Furthermore, some identified variants have even led to the identification of new clinical variations that have led to the reporting of new cases, such as the one identified by Ge et al [14] that establishes a relationship between neurogenic bladder and MPS IV.

Among the findings on the correlation between genotype or genetic variations in mutations and the patient’s phenotypic presentation, studies such as Tomatsu et al [15] stand out. The authors proposed that some genetic variations in conserved regions directly affect the enzyme’s functional capacity and lead to specific phenotypic alterations that require a more in-depth intervention process in patients with MPS IVA [15]. Other studies, such as Jezela-Stanek et al [16], found that phenotype-genotype assessment and correlation have been shown to predict aspects related to anthropometric measurements and associated complications.

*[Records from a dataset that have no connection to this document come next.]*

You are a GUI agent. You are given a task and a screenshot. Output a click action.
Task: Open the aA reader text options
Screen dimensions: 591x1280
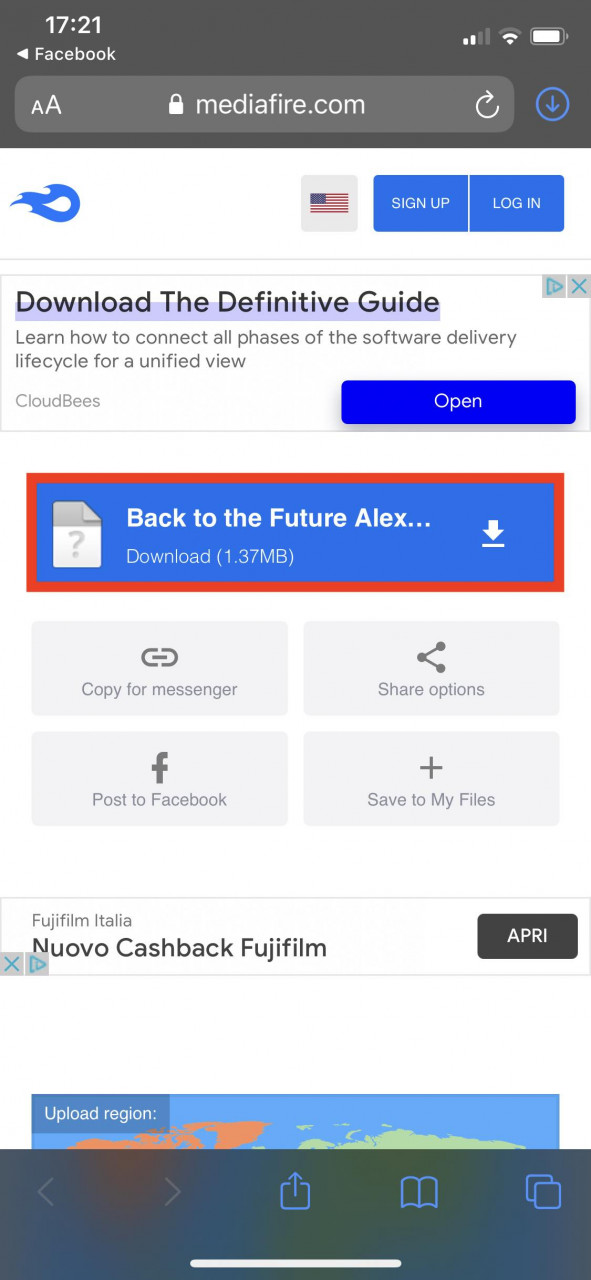(x=46, y=105)
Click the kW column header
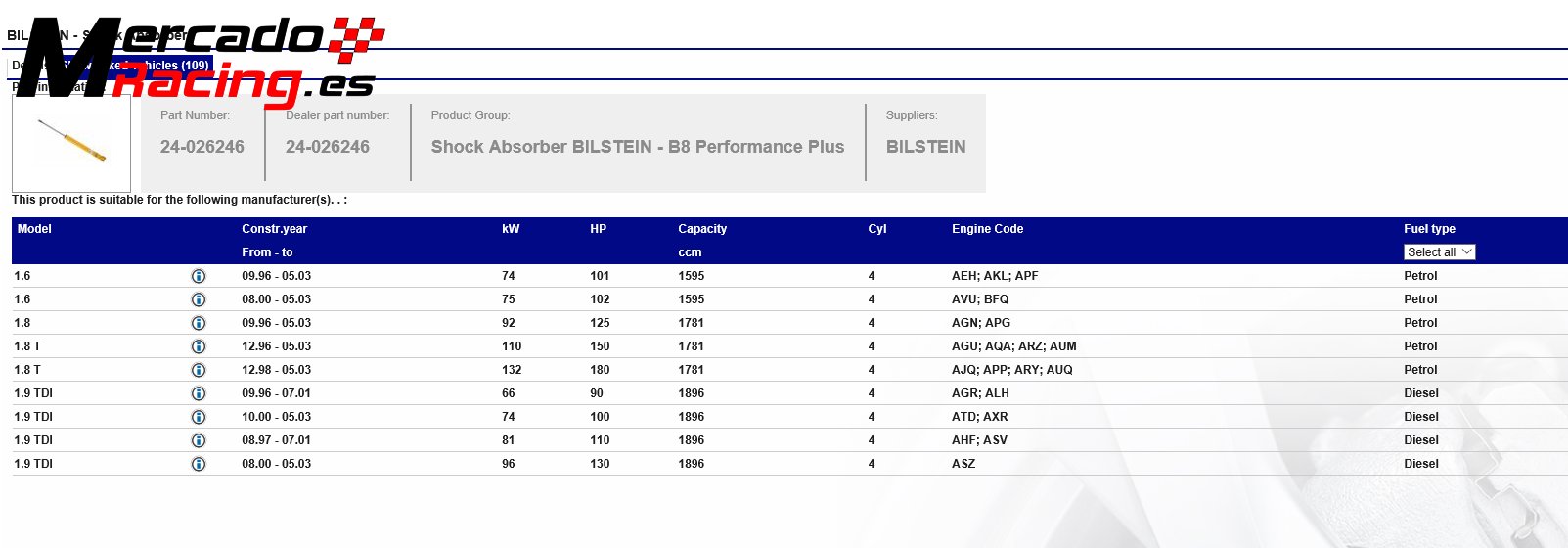 pyautogui.click(x=511, y=229)
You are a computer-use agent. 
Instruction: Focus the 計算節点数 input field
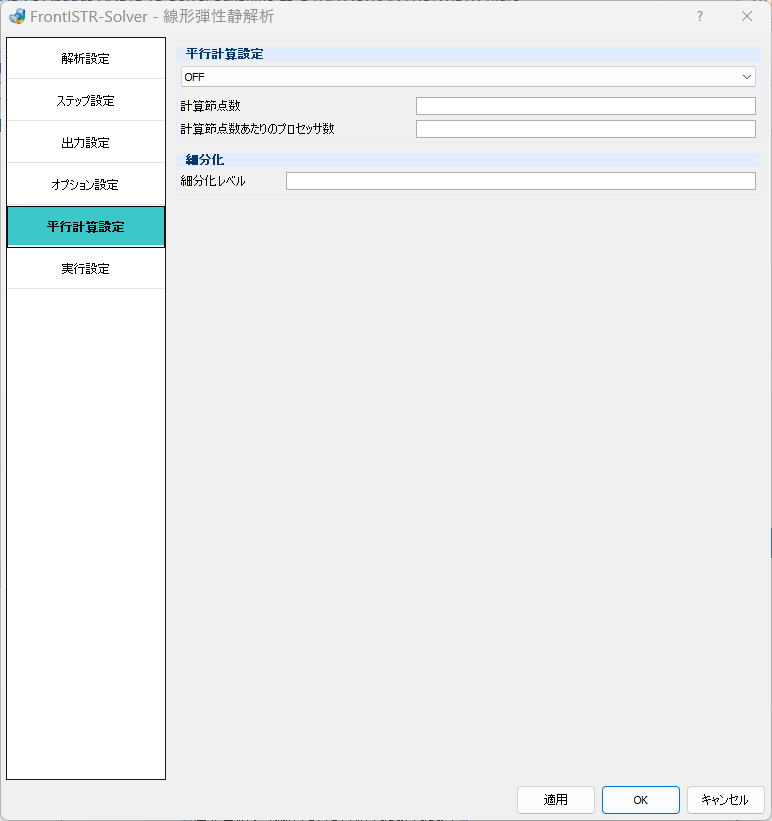point(586,106)
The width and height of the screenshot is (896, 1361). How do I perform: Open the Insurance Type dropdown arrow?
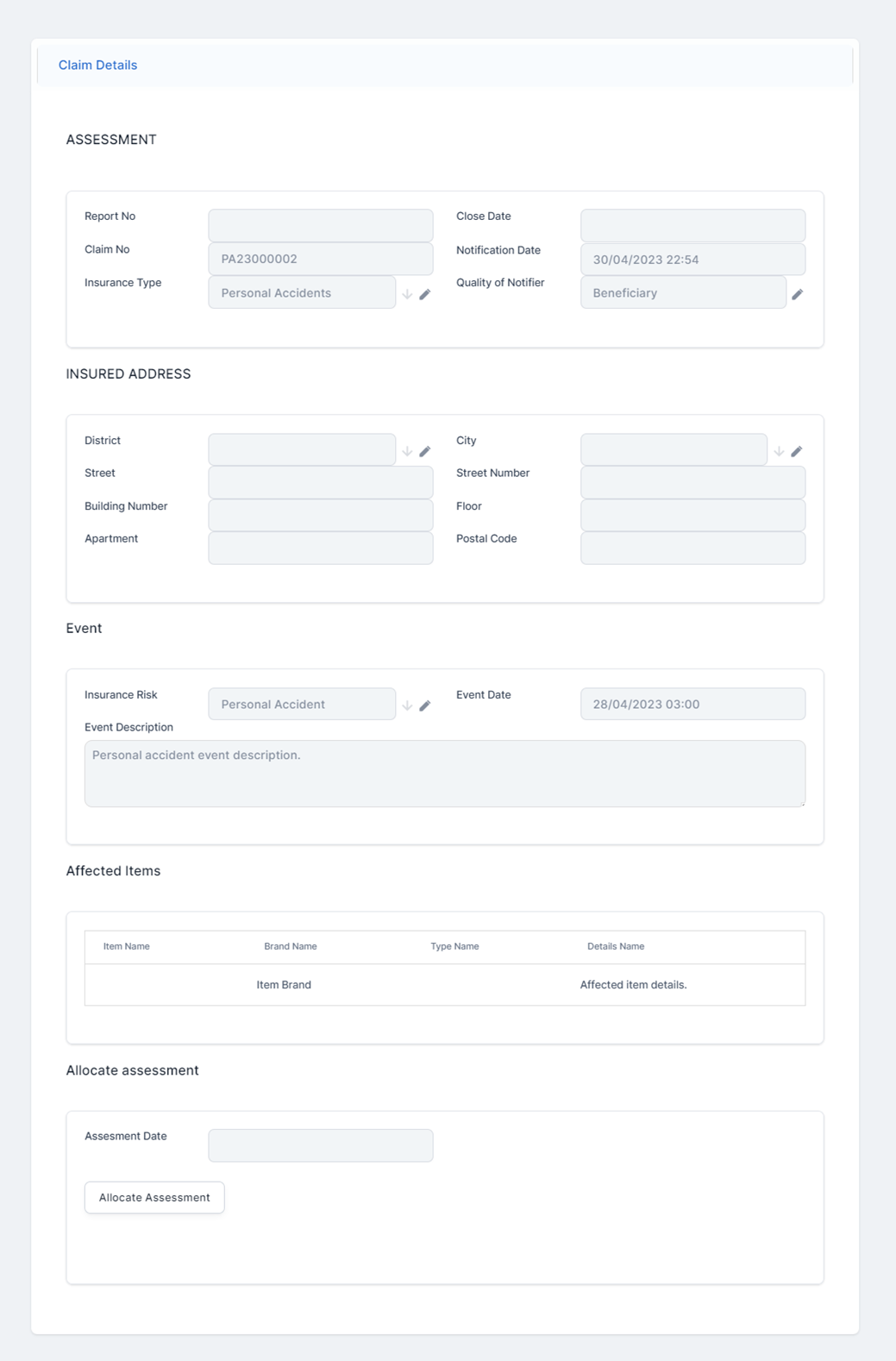click(407, 294)
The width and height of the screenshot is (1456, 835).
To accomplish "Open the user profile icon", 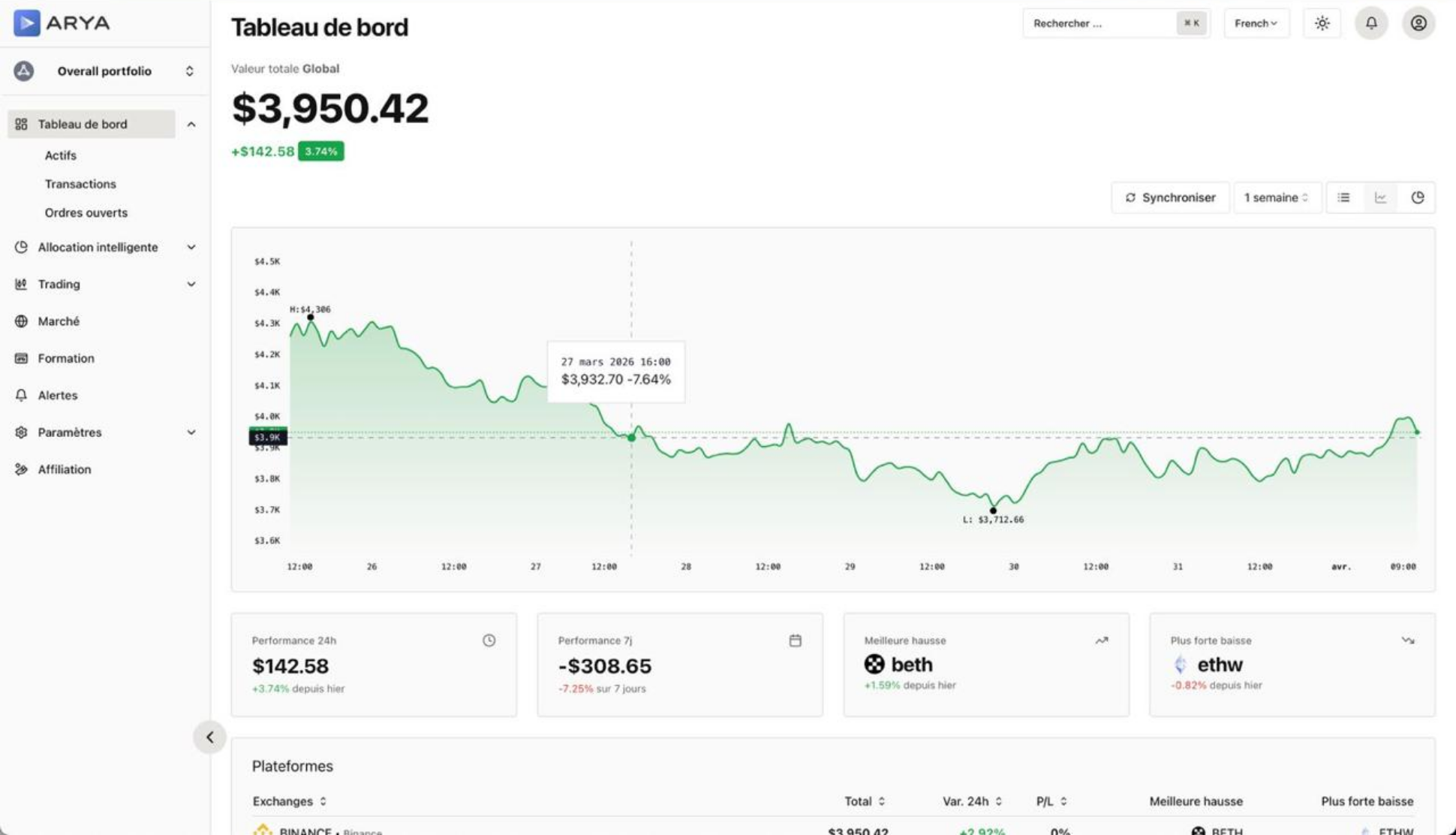I will coord(1418,23).
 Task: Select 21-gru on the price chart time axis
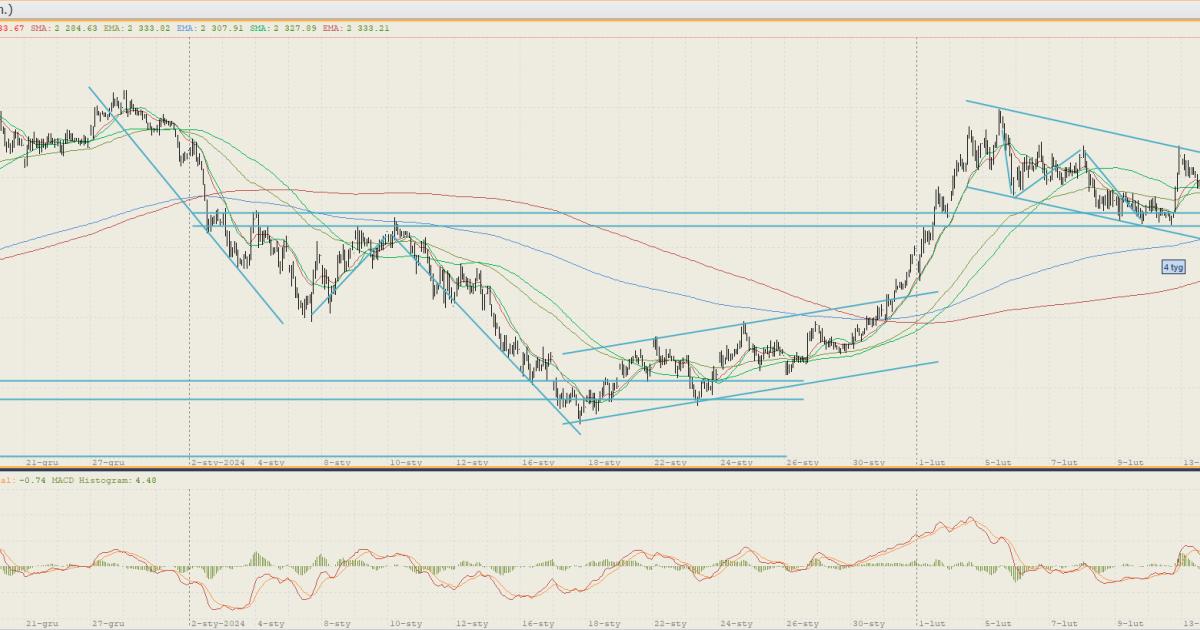click(42, 463)
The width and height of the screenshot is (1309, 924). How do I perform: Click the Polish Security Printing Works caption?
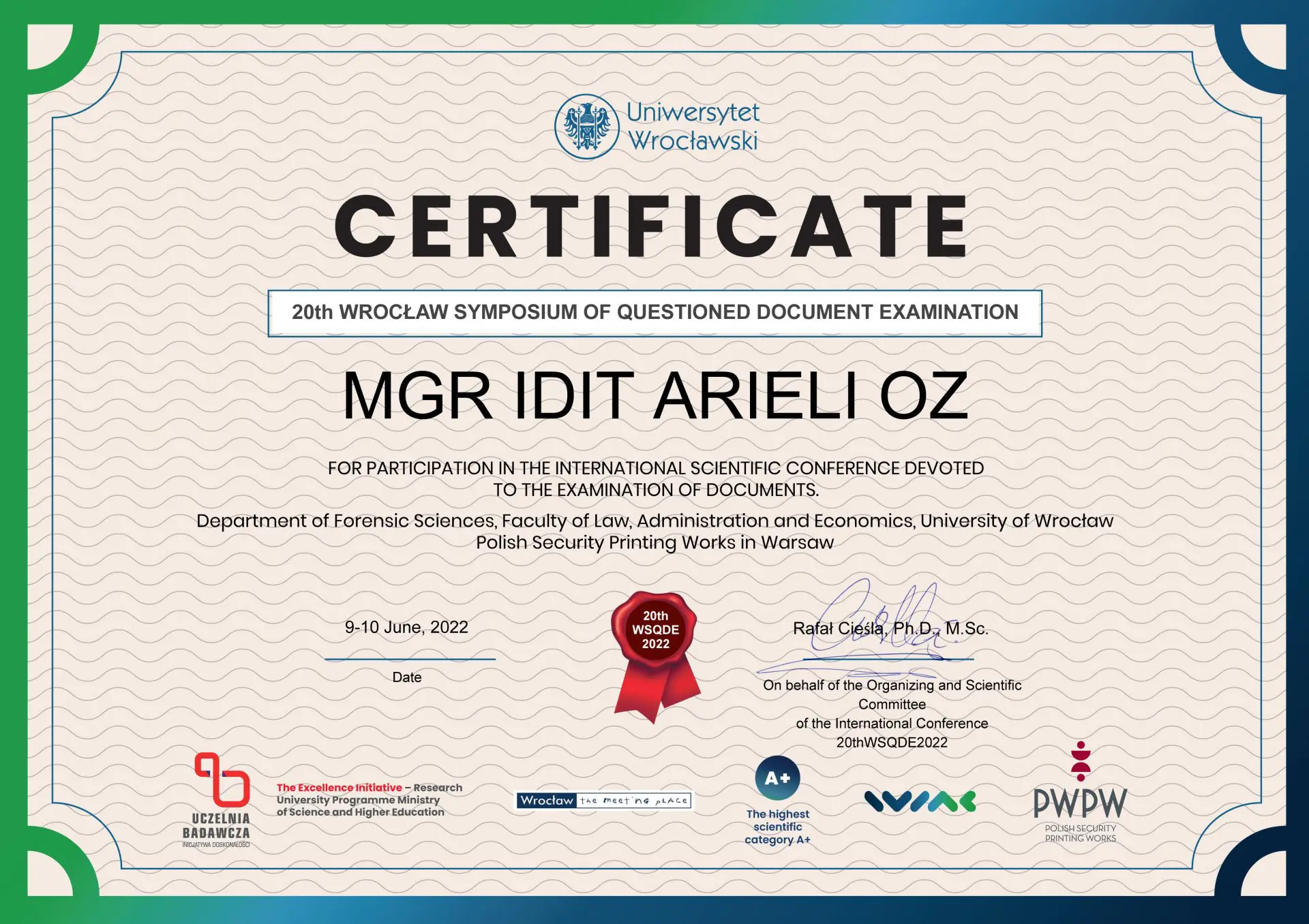click(x=1080, y=833)
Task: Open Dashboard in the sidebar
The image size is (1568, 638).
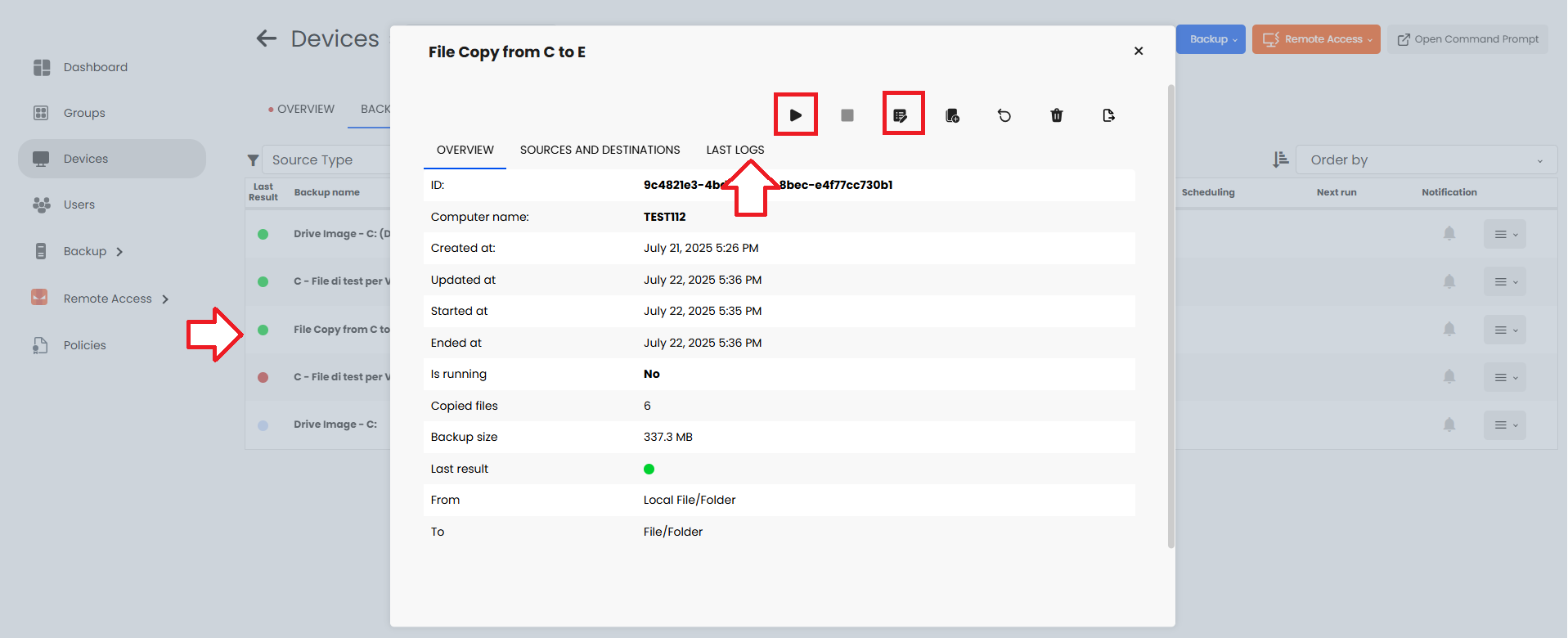Action: point(95,67)
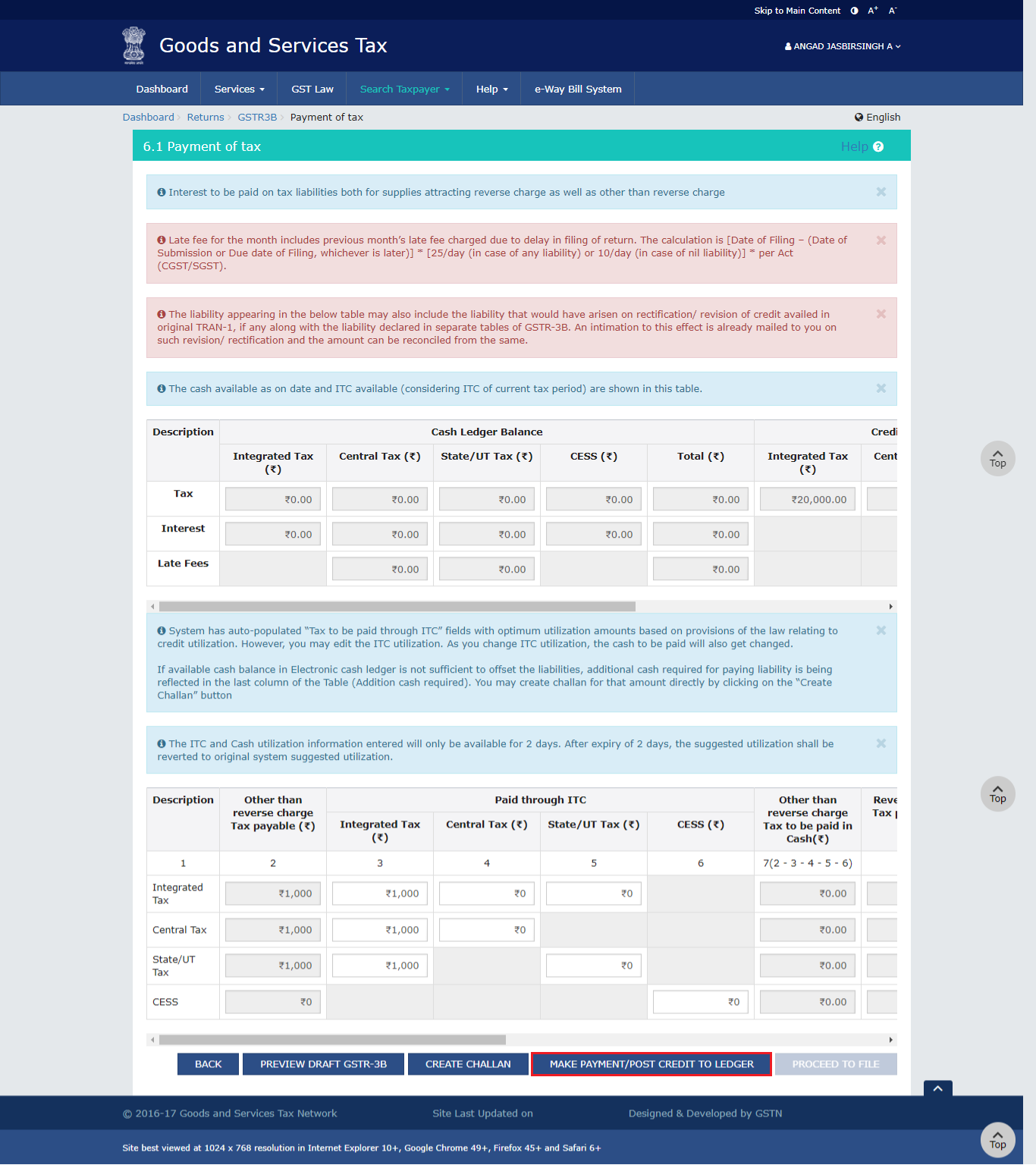Expand the Search Taxpayer dropdown
Screen dimensions: 1036x1165
click(404, 89)
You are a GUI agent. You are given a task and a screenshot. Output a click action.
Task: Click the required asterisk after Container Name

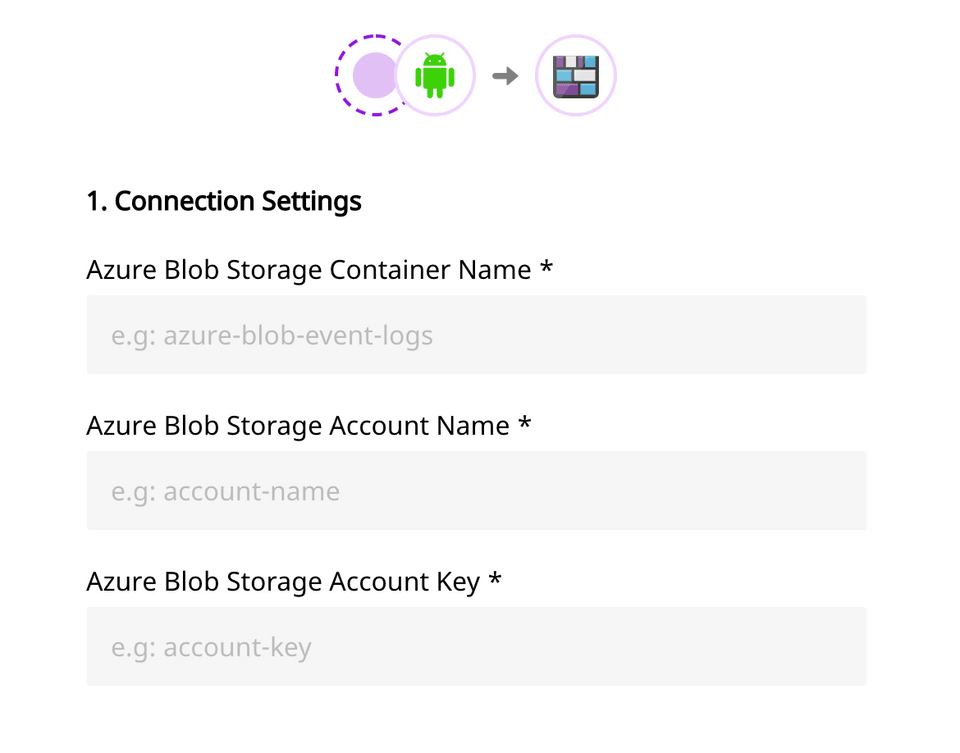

On the other hand, this meta-analysis presents several limitations, including variations in phenotype severity that are independent of genotype. For instance, enzyme replacement therapy, designed to mitigate disease progression, may influence the outcomes. Additionally, age differences are a significant factor, particularly in patients diagnosed at early stages, where clinical characteristics may not yet be fully developed. Furthermore, in compound heterozygous patients, it is challenging to establish a precise relationship between genotype and phenotype, as the final characteristics will be affected by the interaction of both variants.

Conclusions

Understanding the relationship between variant types, protein mutation location, and patient phenotypes will enhance our comprehension of which protein sites and types of variants have the greatest impact on the pathophysiology of MPS IVA. This knowledge will not only aid in predicting disease severity in new cases but also facilitate more precise monitoring of disease progression, serving as a marker for complications associated with Morquio A syndrome. These insights will have broader implications for guiding medical interventions, allowing for greater precision and effectiveness in treatment strategies.